→ **INPUT RECORDS**
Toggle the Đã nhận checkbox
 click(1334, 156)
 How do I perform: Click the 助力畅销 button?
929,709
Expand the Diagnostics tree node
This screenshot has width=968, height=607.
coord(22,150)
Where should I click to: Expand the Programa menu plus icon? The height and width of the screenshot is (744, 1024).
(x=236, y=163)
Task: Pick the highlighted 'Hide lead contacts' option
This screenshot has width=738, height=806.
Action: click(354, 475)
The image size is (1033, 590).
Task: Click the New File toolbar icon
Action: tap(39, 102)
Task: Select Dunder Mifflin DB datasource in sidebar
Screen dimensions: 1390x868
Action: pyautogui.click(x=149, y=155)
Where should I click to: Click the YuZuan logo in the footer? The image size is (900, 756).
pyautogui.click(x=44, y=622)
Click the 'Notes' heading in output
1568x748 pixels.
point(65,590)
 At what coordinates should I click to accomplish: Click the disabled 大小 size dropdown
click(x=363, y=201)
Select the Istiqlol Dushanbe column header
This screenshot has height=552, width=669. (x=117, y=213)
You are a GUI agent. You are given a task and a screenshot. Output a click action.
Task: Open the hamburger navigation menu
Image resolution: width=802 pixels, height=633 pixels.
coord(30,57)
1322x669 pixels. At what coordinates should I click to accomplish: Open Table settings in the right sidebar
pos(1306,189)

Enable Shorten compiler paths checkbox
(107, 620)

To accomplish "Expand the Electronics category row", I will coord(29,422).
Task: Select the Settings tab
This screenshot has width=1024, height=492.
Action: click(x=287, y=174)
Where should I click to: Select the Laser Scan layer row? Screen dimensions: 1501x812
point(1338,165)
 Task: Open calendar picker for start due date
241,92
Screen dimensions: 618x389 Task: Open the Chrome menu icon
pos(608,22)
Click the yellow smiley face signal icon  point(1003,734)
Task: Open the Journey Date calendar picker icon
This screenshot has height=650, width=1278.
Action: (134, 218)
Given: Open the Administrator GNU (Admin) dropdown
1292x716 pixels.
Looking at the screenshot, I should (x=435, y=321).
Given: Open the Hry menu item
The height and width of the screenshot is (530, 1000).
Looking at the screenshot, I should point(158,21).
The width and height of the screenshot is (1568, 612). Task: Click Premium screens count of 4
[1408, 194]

→ **GOAL**
Render the records above as a Markdown table with two columns, Row and Line, putting each line's number in Row and the line itself in Line. Leave out blank lines.

→ **ANSWER TO THIS EXERCISE**
| Row | Line |
|---|---|
| 1 | Toggle the Đã nhận checkbox |
| 2 |  click(1334, 156) |
| 3 |  How do I perform: Click the 助力畅销 button? |
| 4 | 929,709 |
| 5 | Expand the Diagnostics tree node |
| 6 | This screenshot has width=968, height=607. |
| 7 | coord(22,150) |
| 8 | Where should I click to: Expand the Programa menu plus icon? The height and width of the screenshot is (744, 1024). |
| 9 | (x=236, y=163) |
| 10 | Task: Pick the highlighted 'Hide lead contacts' option |
| 11 | This screenshot has width=738, height=806. |
| 12 | Action: click(354, 475) |
| 13 | The image size is (1033, 590). |
| 14 | Task: Click the New File toolbar icon |
| 15 | Action: tap(39, 102) |
| 16 | Task: Select Dunder Mifflin DB datasource in sidebar |
| 17 | Screen dimensions: 1390x868 |
| 18 | Action: pyautogui.click(x=149, y=155) |
| 19 | Where should I click to: Click the YuZuan logo in the footer? The image size is (900, 756). |
| 20 | pyautogui.click(x=44, y=622) |
| 21 | Click the 'Notes' heading in output |
| 22 | 1568x748 pixels. |
| 23 | point(65,590) |
| 24 |  At what coordinates should I click to accomplish: Click the disabled 大小 size dropdown |
| 25 | click(x=363, y=201) |
| 26 | Select the Istiqlol Dushanbe column header |
| 27 | This screenshot has height=552, width=669. (x=117, y=213) |
| 28 | You are a GUI agent. You are given a task and a screenshot. Output a click action. |
| 29 | Task: Open the hamburger navigation menu |
| 30 | Image resolution: width=802 pixels, height=633 pixels. |
| 31 | coord(30,57) |
| 32 | 1322x669 pixels. At what coordinates should I click to accomplish: Open Table settings in the right sidebar |
| 33 | pos(1306,189) |
| 34 | Enable Shorten compiler paths checkbox |
| 35 | (107, 620) |
| 36 | To accomplish "Expand the Electronics category row", I will coord(29,422). |
| 37 | Task: Select the Settings tab |
| 38 | This screenshot has width=1024, height=492. |
| 39 | Action: click(x=287, y=174) |
| 40 | Where should I click to: Select the Laser Scan layer row? Screen dimensions: 1501x812 |
| 41 | point(1338,165) |
| 42 |  Task: Open calendar picker for start due date |
| 43 | 241,92 |
| 44 | Screen dimensions: 618x389 Task: Open the Chrome menu icon |
| 45 | pos(608,22) |
| 46 | Click the yellow smiley face signal icon  point(1003,734) |
| 47 | Task: Open the Journey Date calendar picker icon |
| 48 | This screenshot has height=650, width=1278. |
| 49 | Action: (134, 218) |
| 50 | Given: Open the Administrator GNU (Admin) dropdown |
| 51 | 1292x716 pixels. |
| 52 | Looking at the screenshot, I should (x=435, y=321). |
| 53 | Given: Open the Hry menu item |
| 54 | The height and width of the screenshot is (530, 1000). |
| 55 | Looking at the screenshot, I should point(158,21). |
| 56 | The width and height of the screenshot is (1568, 612). Task: Click Premium screens count of 4 |
| 57 | [1408, 194] |